> PROVIDED DATA
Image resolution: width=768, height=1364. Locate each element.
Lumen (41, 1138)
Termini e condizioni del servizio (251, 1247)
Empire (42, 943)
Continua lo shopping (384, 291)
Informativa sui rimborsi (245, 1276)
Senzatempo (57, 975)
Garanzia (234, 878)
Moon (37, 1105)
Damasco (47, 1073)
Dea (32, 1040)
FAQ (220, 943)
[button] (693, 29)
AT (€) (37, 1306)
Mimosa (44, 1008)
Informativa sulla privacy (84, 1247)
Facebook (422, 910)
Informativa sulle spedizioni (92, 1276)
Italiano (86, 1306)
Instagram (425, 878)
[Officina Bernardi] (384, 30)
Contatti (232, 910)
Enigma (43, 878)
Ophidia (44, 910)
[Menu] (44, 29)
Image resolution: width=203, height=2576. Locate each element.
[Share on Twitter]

* * *

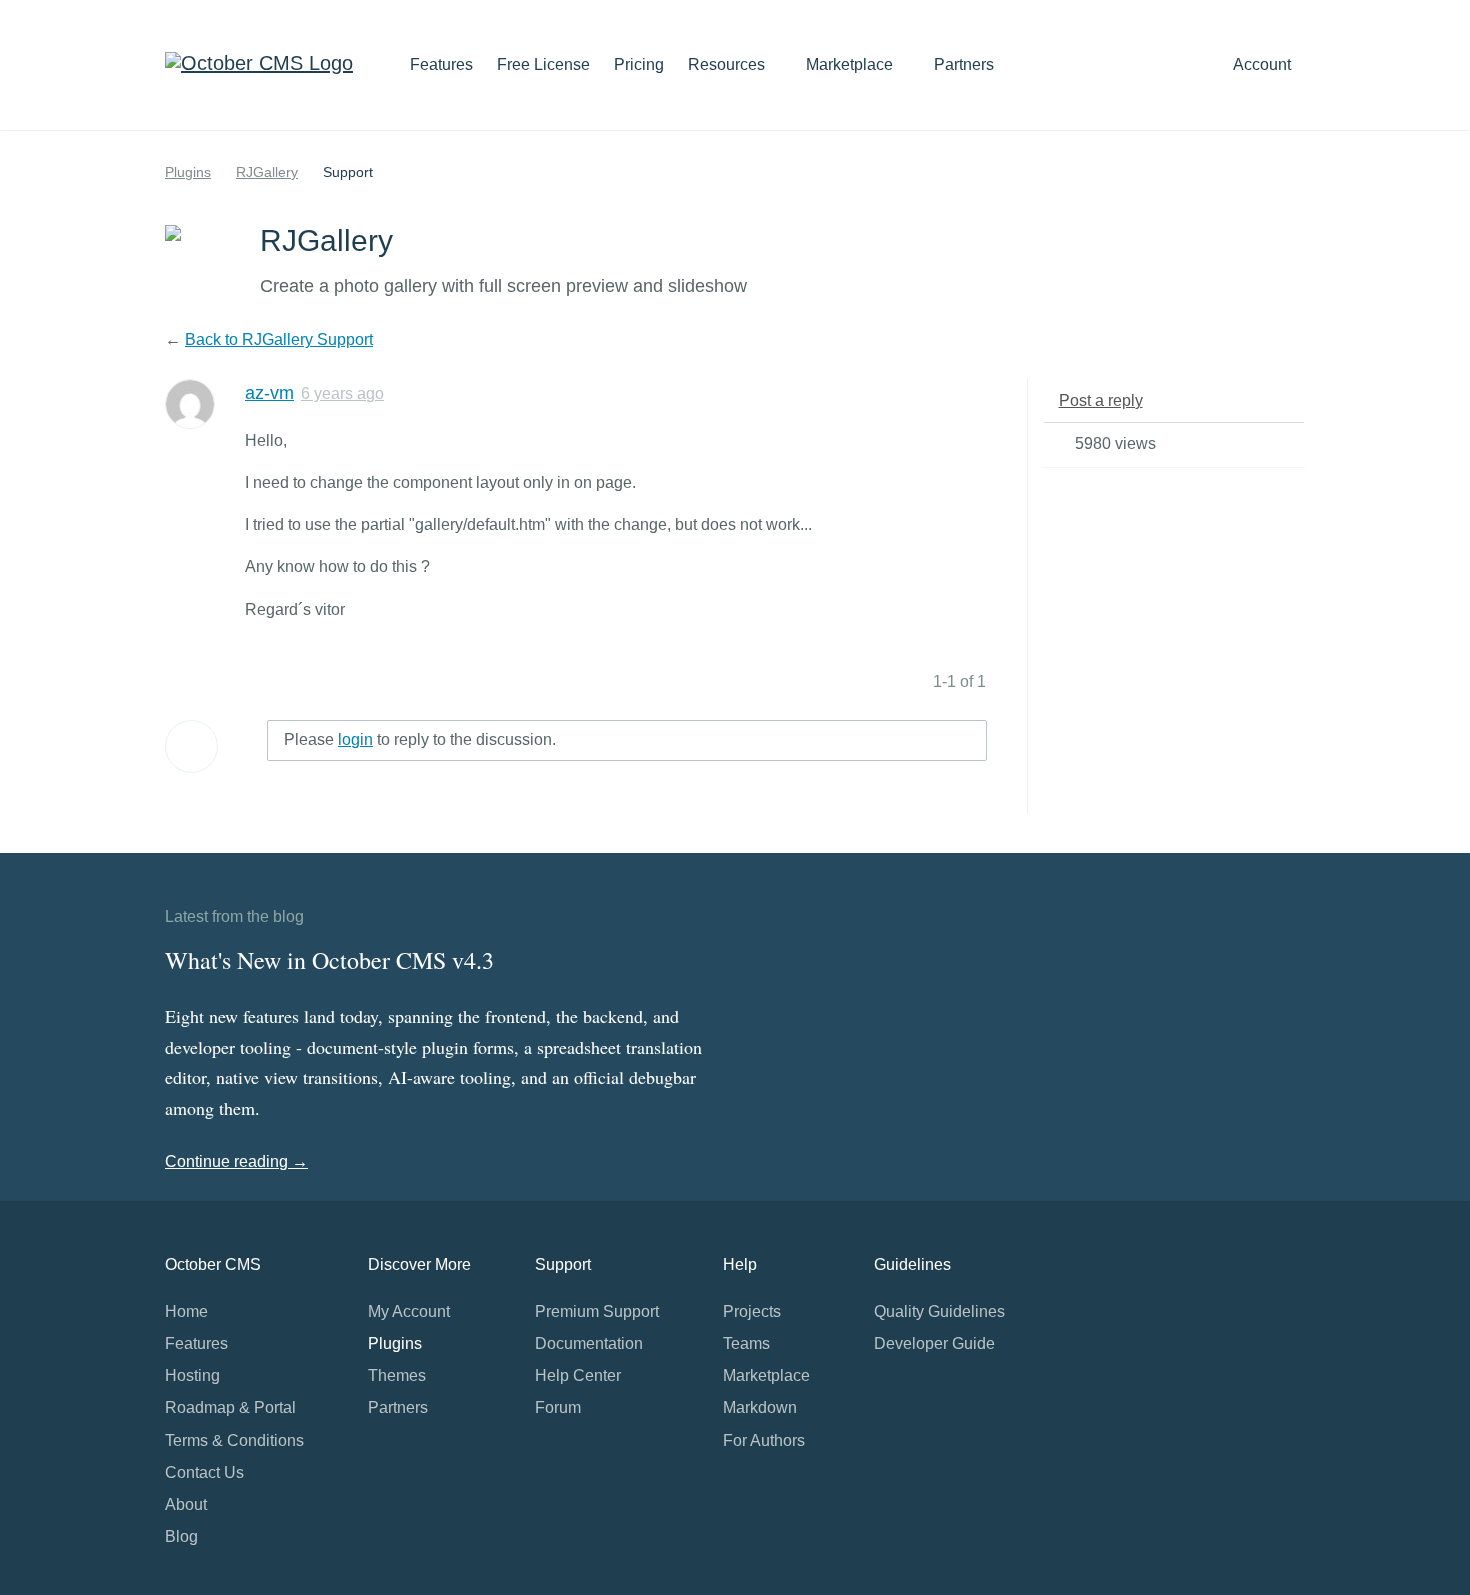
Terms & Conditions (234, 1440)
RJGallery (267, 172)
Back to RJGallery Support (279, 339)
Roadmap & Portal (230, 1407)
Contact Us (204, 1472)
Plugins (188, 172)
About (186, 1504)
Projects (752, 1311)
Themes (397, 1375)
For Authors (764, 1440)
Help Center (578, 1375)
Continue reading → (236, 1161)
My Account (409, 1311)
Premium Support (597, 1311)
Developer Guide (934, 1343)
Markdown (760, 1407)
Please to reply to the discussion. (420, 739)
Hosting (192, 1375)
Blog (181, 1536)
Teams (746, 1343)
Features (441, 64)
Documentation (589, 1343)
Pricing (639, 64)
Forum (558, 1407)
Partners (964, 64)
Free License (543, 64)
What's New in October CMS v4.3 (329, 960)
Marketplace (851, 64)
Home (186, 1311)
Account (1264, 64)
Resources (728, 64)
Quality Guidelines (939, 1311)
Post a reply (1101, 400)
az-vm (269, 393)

* * *

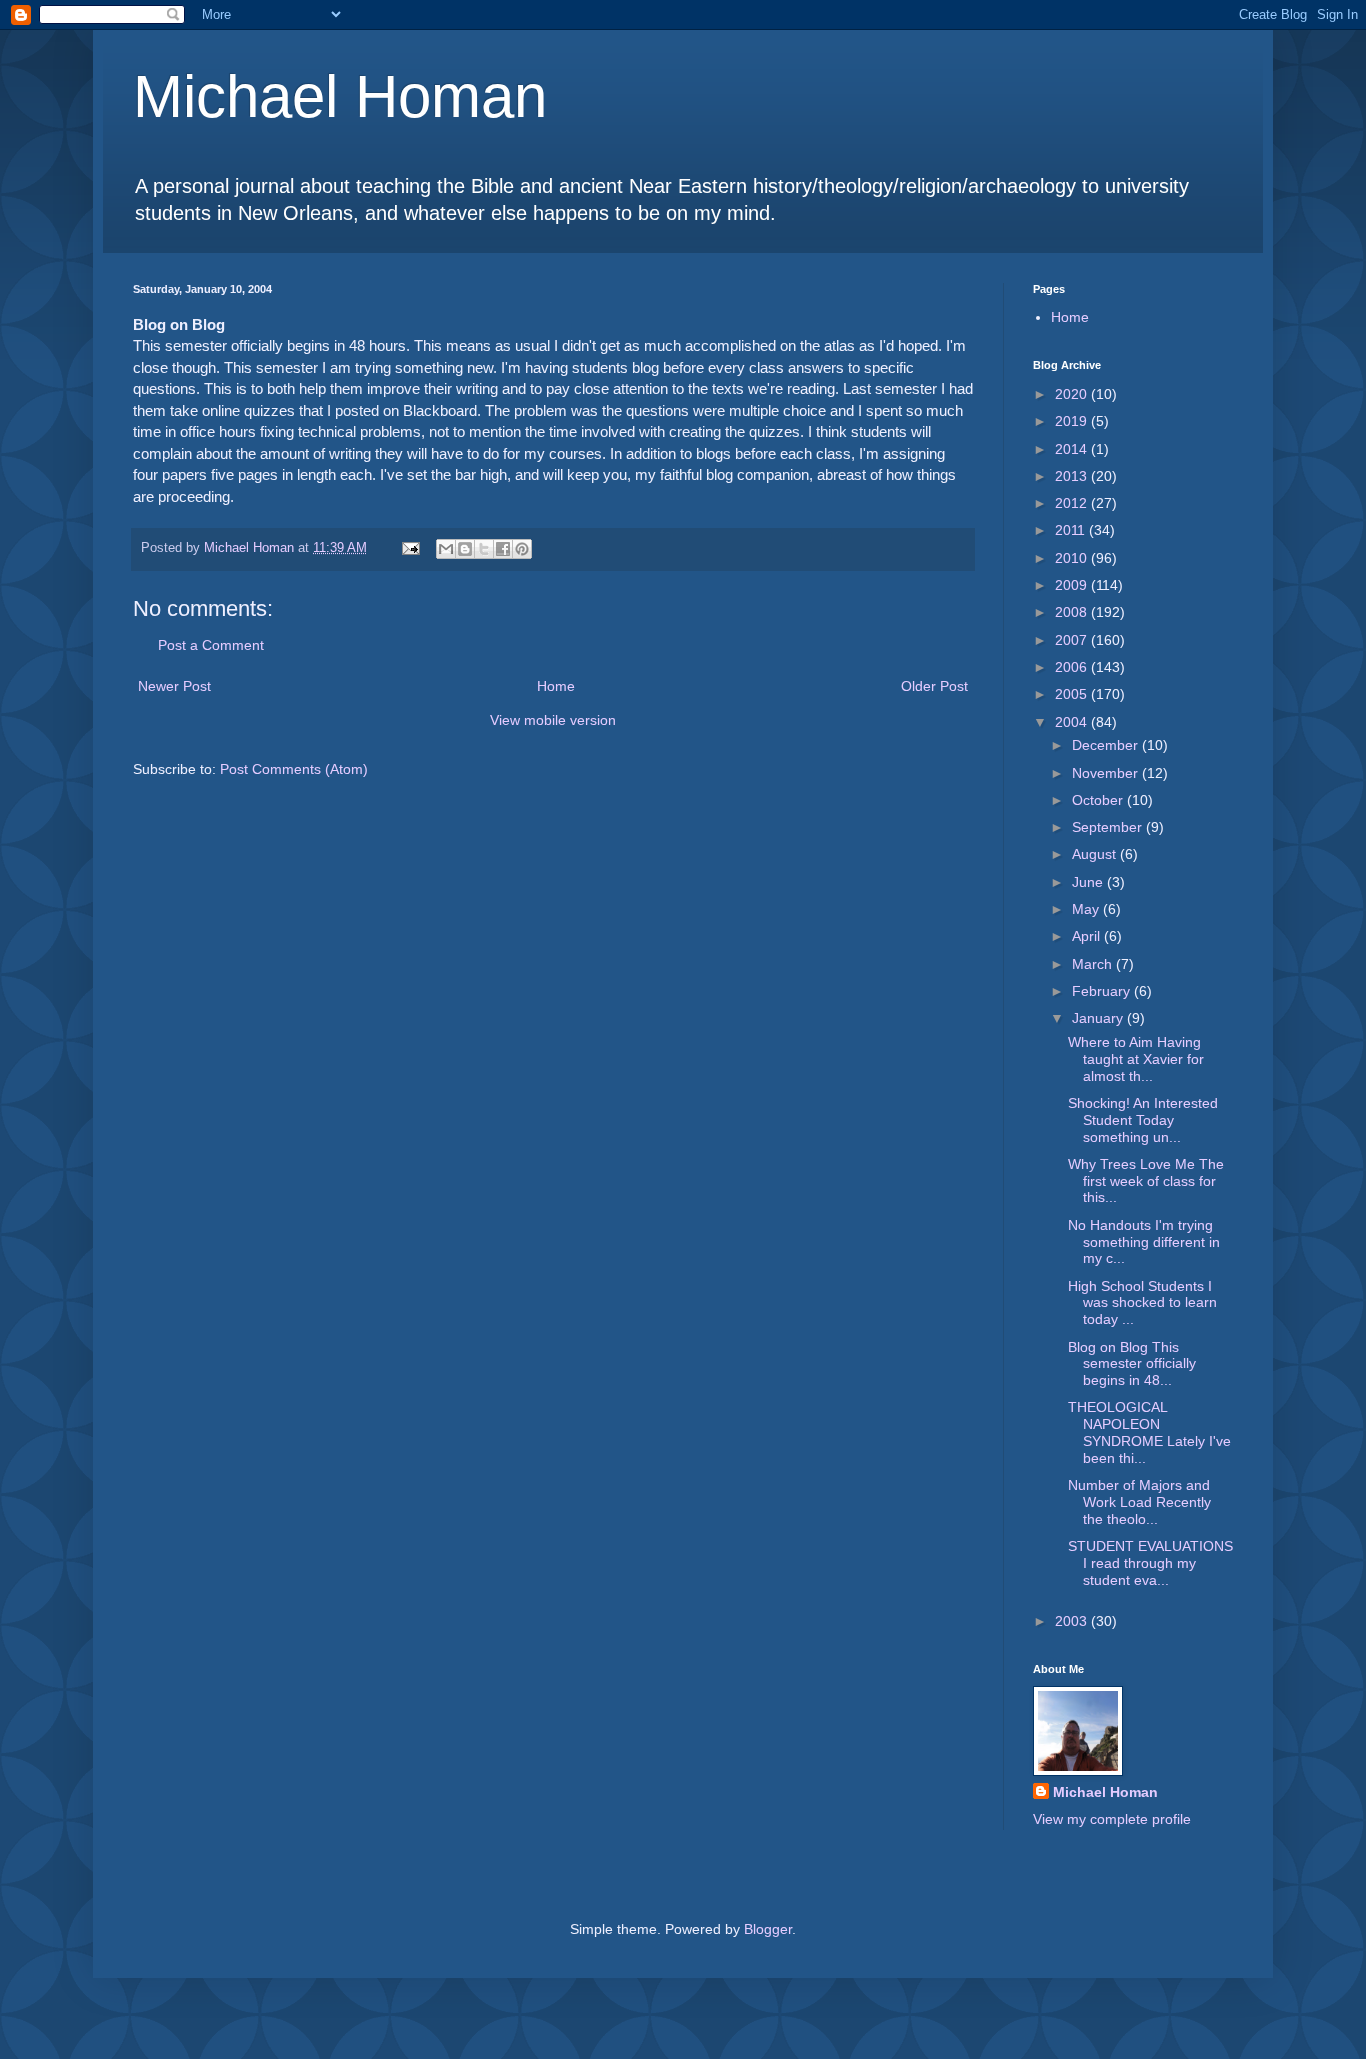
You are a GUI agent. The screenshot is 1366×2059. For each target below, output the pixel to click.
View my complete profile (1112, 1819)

> TASK TO CARRY OUT
Lines to set down from above: the line with "Informativa sulle spedizioni (92, 1276)", the line with "[Share on Twitter]", and every line between, each exactly as written.

> RESULT
Informativa sulle spedizioni (92, 1276)
Italiano (86, 1306)
Instagram (425, 878)
[Officina Bernardi] (384, 30)
Contatti (232, 910)
Enigma (43, 878)
Ophidia (44, 910)
[Menu] (44, 29)
Image resolution: width=203, height=2576. Locate each element.
[Share on Twitter]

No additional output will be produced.